İsrail'in insani yardım eylemcilerine uyguladığı terör ve sonrasındaki gelişmelerle ilgili hükümetimiz adeta bütün dünyayı ayağa kaldırmışken, ilgili tüm uluslararası kuruluşları seferber etmişken ve diplomatik başarısı ile ilk defa İsrail'i bu denli bir yalnızlığa itmişken ve AK Parti hükümetinin bu meseledeki söylemi ve eylemi tüm dünyadaki vicdan ve izan sahiplerince takdir edilirken, kendisini sığ ve gündelik siyasetin pençesinden bir türlü kurtaramayan MHP Genel Başkanı'nın Sayın Başbakanımızı rol yapmakla suçlaması, tek kelimeyle hafifliktir.

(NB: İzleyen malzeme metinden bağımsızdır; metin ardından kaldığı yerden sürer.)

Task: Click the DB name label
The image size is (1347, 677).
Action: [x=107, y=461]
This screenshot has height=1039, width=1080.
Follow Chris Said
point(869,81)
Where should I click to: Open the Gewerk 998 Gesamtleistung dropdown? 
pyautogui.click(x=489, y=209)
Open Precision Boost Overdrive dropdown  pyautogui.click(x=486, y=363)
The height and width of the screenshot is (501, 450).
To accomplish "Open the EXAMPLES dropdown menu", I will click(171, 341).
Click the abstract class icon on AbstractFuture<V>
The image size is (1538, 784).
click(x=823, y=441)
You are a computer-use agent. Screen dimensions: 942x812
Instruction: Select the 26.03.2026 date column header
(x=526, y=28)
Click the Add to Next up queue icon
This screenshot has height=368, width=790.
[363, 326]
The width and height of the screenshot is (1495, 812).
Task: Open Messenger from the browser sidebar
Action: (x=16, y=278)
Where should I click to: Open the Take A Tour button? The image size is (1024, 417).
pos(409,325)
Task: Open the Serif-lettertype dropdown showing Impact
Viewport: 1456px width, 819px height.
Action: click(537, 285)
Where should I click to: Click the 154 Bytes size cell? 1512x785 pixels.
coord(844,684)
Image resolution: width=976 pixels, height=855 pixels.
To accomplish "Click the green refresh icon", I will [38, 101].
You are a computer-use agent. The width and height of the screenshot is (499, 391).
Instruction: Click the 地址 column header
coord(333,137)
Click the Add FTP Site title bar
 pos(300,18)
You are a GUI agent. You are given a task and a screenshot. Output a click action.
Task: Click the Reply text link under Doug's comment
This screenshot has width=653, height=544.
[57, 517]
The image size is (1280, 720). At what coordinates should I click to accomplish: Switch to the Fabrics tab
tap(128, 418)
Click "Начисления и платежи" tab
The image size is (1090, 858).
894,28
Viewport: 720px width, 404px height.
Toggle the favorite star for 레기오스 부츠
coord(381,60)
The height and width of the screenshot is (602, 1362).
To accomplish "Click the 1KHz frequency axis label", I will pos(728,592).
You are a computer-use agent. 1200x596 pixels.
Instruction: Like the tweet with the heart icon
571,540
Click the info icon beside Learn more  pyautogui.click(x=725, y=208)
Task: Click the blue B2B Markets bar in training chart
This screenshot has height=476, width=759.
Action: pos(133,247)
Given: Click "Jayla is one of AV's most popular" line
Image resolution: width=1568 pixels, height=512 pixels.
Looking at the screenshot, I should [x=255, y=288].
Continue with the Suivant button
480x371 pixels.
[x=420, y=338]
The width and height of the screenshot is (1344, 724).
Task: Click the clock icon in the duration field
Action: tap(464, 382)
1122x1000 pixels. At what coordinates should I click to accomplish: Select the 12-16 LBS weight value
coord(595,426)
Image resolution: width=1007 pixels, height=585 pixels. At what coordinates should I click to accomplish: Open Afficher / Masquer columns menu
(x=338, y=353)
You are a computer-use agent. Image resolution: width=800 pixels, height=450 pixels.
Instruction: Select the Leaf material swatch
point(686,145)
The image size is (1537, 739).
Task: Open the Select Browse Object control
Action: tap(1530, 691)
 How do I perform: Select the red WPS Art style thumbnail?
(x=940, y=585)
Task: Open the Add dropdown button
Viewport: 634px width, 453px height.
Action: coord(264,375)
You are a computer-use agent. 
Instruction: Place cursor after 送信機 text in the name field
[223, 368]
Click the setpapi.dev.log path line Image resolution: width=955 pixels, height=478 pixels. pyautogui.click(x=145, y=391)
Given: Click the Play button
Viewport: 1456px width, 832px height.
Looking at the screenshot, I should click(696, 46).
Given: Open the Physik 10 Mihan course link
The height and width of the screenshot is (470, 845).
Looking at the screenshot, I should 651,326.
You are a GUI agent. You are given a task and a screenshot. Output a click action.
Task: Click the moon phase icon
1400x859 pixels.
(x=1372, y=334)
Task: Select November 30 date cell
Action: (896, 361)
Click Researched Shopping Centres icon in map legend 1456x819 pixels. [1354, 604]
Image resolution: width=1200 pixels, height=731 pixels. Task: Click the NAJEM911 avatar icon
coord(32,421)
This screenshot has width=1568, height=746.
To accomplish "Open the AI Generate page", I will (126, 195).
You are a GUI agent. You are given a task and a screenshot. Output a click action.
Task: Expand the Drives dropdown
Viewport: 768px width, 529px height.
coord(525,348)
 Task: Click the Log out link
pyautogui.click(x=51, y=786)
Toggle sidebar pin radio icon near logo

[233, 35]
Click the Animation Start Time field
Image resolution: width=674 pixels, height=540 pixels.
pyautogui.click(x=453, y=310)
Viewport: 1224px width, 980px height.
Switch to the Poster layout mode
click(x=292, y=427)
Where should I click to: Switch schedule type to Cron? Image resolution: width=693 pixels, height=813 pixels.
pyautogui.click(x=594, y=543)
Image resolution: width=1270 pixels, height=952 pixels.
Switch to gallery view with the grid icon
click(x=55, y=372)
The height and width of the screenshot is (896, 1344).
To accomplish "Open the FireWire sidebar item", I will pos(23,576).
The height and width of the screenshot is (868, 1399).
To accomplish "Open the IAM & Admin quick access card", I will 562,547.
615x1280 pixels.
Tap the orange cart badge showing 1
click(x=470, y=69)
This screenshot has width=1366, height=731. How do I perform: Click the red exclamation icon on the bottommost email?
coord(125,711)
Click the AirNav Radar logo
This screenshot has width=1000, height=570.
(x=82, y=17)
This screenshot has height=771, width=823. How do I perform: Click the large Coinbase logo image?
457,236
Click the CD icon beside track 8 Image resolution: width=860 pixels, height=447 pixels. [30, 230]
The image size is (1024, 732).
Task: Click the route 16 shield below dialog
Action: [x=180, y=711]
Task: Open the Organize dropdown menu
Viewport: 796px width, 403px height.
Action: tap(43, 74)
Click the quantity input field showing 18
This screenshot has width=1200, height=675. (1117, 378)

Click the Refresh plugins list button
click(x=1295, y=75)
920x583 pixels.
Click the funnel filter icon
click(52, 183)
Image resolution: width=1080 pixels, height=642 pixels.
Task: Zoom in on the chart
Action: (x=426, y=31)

Bütün halkımız yekvücut olup bu milli meselede tepkisini ve tavrını ortaya koyarken Sayın Bahçeli'nin, ille de hükümeti tenkit etme adına içine düştüğü bu durum, kendisi ve partisi adına bile talihsizliktir.
Böyle zamanlar ve günler, iç siyasi çekişmelerin bir tarafa bırakılması gereken zamanlardır. Ancak Sayın Bahçeli böyle bir milli mesele karşısında bile, her biri birer 'küfürname' olan malum grup konuşmalarını yapmaya devam etmektedir. Varlığı terörle ve terörün devamı ile mümkün olabilen MHP'nin lideri, ne yazık ki kendisini ırkçılığın ve etnik siyasetin pençesinden de kurtaramıyor. İskenderun'da Deniz İkmal Destek Komutanlığı'na yapılan saldırı sonucu şehit olan ve yaralanan askerlerimizin durumundan bile siyasi rant devşirme gayreti Sayın
Bahçeli'nin bir başka ayıbı olmuştur."
"Hamaset, husumet ve hakaretten İbarettir"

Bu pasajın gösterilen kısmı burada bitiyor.